• Items listed in a dataset
****************************************
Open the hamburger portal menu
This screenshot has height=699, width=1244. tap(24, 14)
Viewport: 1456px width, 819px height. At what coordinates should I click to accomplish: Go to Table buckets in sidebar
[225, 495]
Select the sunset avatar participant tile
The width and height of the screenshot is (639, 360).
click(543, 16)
****************************************
With the line containing "Viewport: 1456px width, 819px" as the first and the final line of the entries above as the last, write out that span exactly and nothing more.

Viewport: 1456px width, 819px height. At what coordinates should I click to accomplish: Go to Table buckets in sidebar
[225, 495]
Select the sunset avatar participant tile
The width and height of the screenshot is (639, 360).
click(543, 16)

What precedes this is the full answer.